Had it had all been for nothing? Had he committed his entire life to maintaining a lie just a little while longer - a little while which had kept growing longer and longer until now, when he had almost no-one left to lie to - just to put off dealing with the guilt of knowing that the person he'd cared about most in the world had probably died a horrible death because of what he'd done? Did he have any reason to believe there was the slightest chance Ford was still alive out there somewhere - that even success would get him what he'd been working for all these years? And even if he held on to the conviction that Ford was still alive - did it even matter?
What are the odds I can pull it off with whatever time he's got left, if there is any? What are the odds I can pull it off with whatever time I've got left?
Because another thing he had been unable to keep out of his head for the past day was that at some point, while he'd been distracted by a thousand other things, he'd grown old.
Face it, Stan, he told himself sternly as he tried to flinch back from the thought.

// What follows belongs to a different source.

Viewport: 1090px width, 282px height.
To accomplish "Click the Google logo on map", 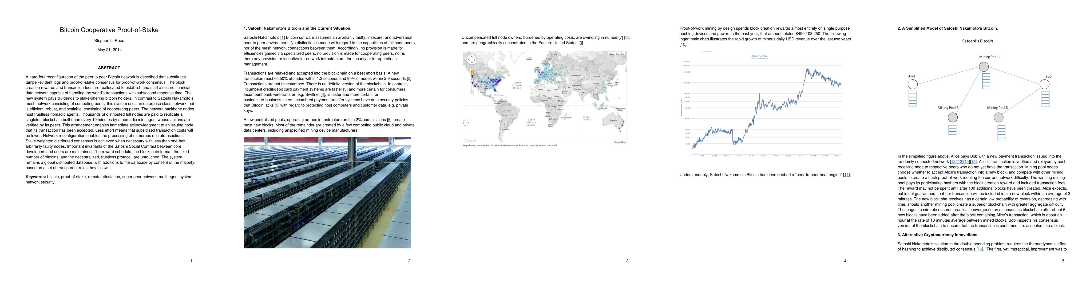I will 470,141.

There was nothing else he could do: he was an old man, with everything in him falling apart to one degree or another. He had been trying for thirty years to turn the portal back on, but no matter what he'd tried, the most he'd managed to do was mildly electrocute himself a couple of times. He'd gone through every scrap of paper his brother had left behind in an attempt to find any leads about the other two journals Ford had mentioned - he'd even gone to Tennessee once on the basis of a single postcard, one he hadn't even been able to read fully due to the author writing it mostly in numbers instead of letters - but nothing had ever come of any of the things he'd latched onto, unless he counted breaking out of a few county jails as experiences worth mentioning. All his life, Stan had been willing to play on long odds, but even he knew there were times when it was better just to fold 'em, even if that meant walking away with a loss. Had he reached one of those times? Was there anything to gain by spending the rest of his life the way he'd spent the past thirty years?
"There!" Mabel ran into the room. "I fixed him! Wax Stan is as good as new!"
Stan forced a chuckle. "Good job, pumpkin," he said, ruffling her hair. "Now, how's about you two fix up this mess you made in the parlor?"
"What?" yelped Dipper, who had followed his sister into the room.
"I said I liked that you have an imagination, kid," he told his nephew. "Not that I was gonna let you off the hook because of it. You gotta learn to tell more realistic lies if you want that to work."
After the twins went to bed, Stan went down to the basement, but did not take out the journal or anything else. Instead, he just sat in his rolling chair in the control room and stared through the glass at the vast, hollow eye socket at the center of the despised triangle, the symbol of all his failures, the thing that in his dreams was more and more often accompanied by a constant, mocking, high-pitched laughter that made him wake up in cold sweats.
What would happen if I stopped right now?
He could start enjoying his money instead of pouring it all into experiments. He could encourage Soos whenever the kid showed a flash of business sense, could train him up to take the burden off Stan's shoulders when they grew too achy and bent to carry it anymore. He could try to convince Dipper to trust him - which would be easier to do, he imagined, if he wasn't always sneaking around at night and keeping track of lies he'd told about what he knew and didn't know - and have fun with Mabel. He could connect more with Nathan, who was, after all, his family, too - all that was left of the brother who'd never called him by his own name. He could...
...Never forgive himself.
"Damn you, Stanford," he swore, but there was no answer. There never had been, and the reality, as Wax Stan had so abruptly forced him to realize, was that it was possible there never would be.
Except there would be. Someday. Somehow. No matter how long the odds were, he was going to make this work. Their parents were gone, their other brother was gone, but there was still a Pines family here to bring Ford back to, so that was what Stan was going to do. Ignoring the pains he'd put in his back while hauling a casket into the house earlier, he took out his books and got back to work.